REQUIRED ACTION 1
Answer these questions using the passage on Khadija Patel:
(a) Of which organization is Khadija Patel currently a director?
(b) In what year did Barack Obama acknowledge Khadija Patel for her investigative journalism?
(c) Of which South African news website is Khadija Patel named as one of the founders?
REQUIRED ACTION 2
Pick up the passage on Khadija Patel after its final sentence and continue it.

Segment Start: EXERCISE PASSAGE

South African investigative journalist

Khadija Patel is a South African investigative journalist with publications for international media houses Sky News, Al Jazeera, Quartz, BBC World News and The Guardian. Khadija is currently a director at the International Fund for Public Interest Media. She was previously the chairperson of the International Press Institute and the former editor-in-chief of the Mail & Guardian. She also an associate researcher at the Witwatersrand Institute for Social and Economic Research. The former president of the United States Barack Obama acknowledged Khadija in 2013 for her investigative journalism in countries such as Sudan, Mali and the Democratic Republic of Congo. She is also one of the founders of South Africa's news website The Daily Vox.

Segment End: EXERCISE PASSAGE
Segment Start: DATASET RECORDS

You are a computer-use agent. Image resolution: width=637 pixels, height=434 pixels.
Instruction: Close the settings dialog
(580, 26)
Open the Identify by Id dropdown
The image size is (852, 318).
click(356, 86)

Segment End: DATASET RECORDS

ANSWER SPACE 1
(a) The International Fund for Public Interest Media
(b) 2013
(c) The Daily Vox

ANSWER SPACE 2
== Career ==
Khadija worked as the Editor-in-chief at the Mail & Guardian for four years. Under her leadership the Mail and Guardian grasped several awards at the 2017 South African Journalism awards during her first year. She is recognized for launching a profitable online subscription during COVID-19 to ease the effects of the pandemic on the publication.

Khadija has worked as an investigate journalist for South African news agencies the Daily Maverick and City Press. She has also worked for Sky News, BBC News, Quartz, Al Jazeera and The Guardian. In 2017 Khadija was also among the top 100 New Africa Magazine list of most influential people in Africa. She also received the Ford Foundation inaugural Africa #NoFilter fellowship.